The Police didn’t really have much in common with punk. “The only thing punk about us was that we cut our hair and dyed it blond,” Copeland says.
“We were spotted by the London critics right away as charlatans and carpetbaggers, which was correct. We were the older teens at the tween party: not supposed to be there. But when we played at (London punk club) the Roxy all the other bands were there to cop chops off us, because we were light years ahead of them professionally.”
The correlation of Sting’s songs and Copeland’s and Summers’s musical personalities gave the Police their magic. It also set the template for a career’s worth of blazing rows.
“Sting wrote Roxanne as a bossa nova one night at Andy Summers’s place and I immediately f..ked it up because we didn’t believe in it. But we played it to my brother Miles (Copeland, then the Police’s manager) and he ran down the street naked, screaming ‘Eureka!’.”
Copeland describes the Police’s formula as “punk attitude, Arabic influence, schoolteacher intellect”. He says that for the first three albums, relationships between the band members were for the most part harmonious, with Sting only too happy to let Copeland and Summers take his songs and transform them, as they did with Roxanne.
“But after he wrote 10 hits in a row he was a little more assertive. He started coming in with fully fledged songs, and by the latter albums that’s all I got. From Zenyatta Mondatta onwards he showed me the chords, I would do a take and it was on the record for ever.”
Things got really fraught with Ghost in the Machine, recorded in 1981 in Montserrat. The album abandoned the immediacy of the earlier albums for lengthy sessions featuring brass and synthesisers. “We were ending up backing a singer doing his pop songs,” Summers said of the process, while Copeland believes it took another 25 years to recover.
“During the reunion tour in 2007, we had band therapy, where we figured all this shit out,” he says.
“Back when we were easily triggered youngsters … it was nothing to do with the ego, pride and jealousy we thought it was about. We’re all on the spectrum, we all give a shit about what we do, and it turns out we’re on different missions. I want to bang shit and raise hell. Andy … wants to play stadiums. Sting wants to write the perfect song. He sees himself as a poet, and having World War Three going on behind his left shoulder does not help.”

** ACTIVITY 1 **
Return the stretch of the passage on the Police from "The correlation of" through "did with Roxanne.", copied word for word.
** ACTIVITY 2 **
Write the next part of the passage about the Police, picking up after its final sentence.

[Dataset entries]
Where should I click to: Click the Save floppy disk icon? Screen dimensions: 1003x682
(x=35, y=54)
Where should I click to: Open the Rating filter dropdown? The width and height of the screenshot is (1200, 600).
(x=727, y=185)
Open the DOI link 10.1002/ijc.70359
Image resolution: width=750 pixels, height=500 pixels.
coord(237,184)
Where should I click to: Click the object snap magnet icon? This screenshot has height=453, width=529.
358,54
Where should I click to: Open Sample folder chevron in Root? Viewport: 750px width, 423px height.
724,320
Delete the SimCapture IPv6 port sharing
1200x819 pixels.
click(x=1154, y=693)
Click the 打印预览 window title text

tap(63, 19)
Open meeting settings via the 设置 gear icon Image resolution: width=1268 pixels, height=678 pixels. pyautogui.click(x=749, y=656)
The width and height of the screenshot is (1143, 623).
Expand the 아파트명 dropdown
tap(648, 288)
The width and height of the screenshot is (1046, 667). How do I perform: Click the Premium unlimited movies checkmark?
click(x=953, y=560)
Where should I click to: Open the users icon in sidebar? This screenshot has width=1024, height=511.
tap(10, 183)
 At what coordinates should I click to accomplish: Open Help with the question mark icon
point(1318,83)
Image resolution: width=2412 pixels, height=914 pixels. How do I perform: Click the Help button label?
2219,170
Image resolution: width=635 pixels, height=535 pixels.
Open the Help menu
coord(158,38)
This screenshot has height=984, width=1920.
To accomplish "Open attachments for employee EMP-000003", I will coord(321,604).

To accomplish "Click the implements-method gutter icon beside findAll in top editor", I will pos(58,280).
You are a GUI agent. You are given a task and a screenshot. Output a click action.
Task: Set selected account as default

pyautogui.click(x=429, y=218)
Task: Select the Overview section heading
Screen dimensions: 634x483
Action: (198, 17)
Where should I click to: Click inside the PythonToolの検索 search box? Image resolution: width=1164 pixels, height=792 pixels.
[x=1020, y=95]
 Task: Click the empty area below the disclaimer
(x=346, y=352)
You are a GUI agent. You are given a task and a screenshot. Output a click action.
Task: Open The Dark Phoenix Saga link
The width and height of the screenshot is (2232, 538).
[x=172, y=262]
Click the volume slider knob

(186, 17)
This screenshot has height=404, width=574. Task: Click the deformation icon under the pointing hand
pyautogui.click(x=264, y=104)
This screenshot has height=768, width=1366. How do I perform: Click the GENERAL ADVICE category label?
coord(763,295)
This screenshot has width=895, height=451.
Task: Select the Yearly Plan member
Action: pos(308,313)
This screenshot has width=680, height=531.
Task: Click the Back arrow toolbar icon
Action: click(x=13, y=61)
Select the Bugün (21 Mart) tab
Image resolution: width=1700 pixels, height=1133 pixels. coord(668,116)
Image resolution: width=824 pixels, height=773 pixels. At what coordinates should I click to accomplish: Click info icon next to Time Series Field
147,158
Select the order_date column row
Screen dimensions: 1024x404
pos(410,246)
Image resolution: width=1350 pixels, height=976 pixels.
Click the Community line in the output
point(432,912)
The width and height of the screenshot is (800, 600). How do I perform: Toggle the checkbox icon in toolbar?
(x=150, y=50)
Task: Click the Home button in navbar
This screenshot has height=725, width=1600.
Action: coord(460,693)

** ANSWER SECTION 1 **
The correlation of Sting’s songs and Copeland’s and Summers’s musical personalities gave the Police their magic. It also set the template for a career’s worth of blazing rows.
“Sting wrote Roxanne as a bossa nova one night at Andy Summers’s place and I immediately f..ked it up because we didn’t believe in it. But we played it to my brother Miles (Copeland, then the Police’s manager) and he ran down the street naked, screaming ‘Eureka!’.”
Copeland describes the Police’s formula as “punk attitude, Arabic influence, schoolteacher intellect”. He says that for the first three albums, relationships between the band members were for the most part harmonious, with Sting only too happy to let Copeland and Summers take his songs and transform them, as they did with Roxanne.

** ANSWER SECTION 2 **
Nonetheless the reunion tour, originally planned for six months, went on for two years and grossed more than $US360m ($541m) – more than the Police’s entire previous career earnings. How did they manage without killing each other?
“Outside the band we got along well,” Copeland says. “Sting runs quiet and deep, I run noisy and shallow and we have a bond – as long as we’re not making music. But there were sound checks when we weren’t shouting at each other, so it was, ‘Hey guys, want to add another six months to the tour?’.”
It isn’t entirely sorted out, as the court case proves, but the Police do not dominate Copeland’s life any more. He first escaped by writing the score for Francis Ford Coppola’s 1983 film, Rumble Fish, which led to a second career as a film composer.
“What a relief to escape the scorn of my colleagues,” he says, sighing. “We all brought songs to the Police but it was no fun working on them, because I couldn’t write for Sting’s persona. That same material I used for Rumble Fish and got a Golden Globe nomination, so it didn’t suck. It just wasn’t suitable for the Police.”
These days Copeland writes operas. “I lead a very simple life in Brentwood, California,” he explains. “I no longer need seven chateaux now that my kids have grown up and left home. I can afford to do opera, where the goal is to lose money.”
He would, of course, make a lot of money by doing another Police reunion. Could it happen?
“We did what we had to do; it was brilliant. I can’t see any reason for doing it again – I don’t see it happening.” So that’s that then.
THE TIMES
Stewart Copeland is booked for his speaking tour at the Regal Theatre in Subiaco, Perth, on January 11 and the Forum in Melbourne on January 14.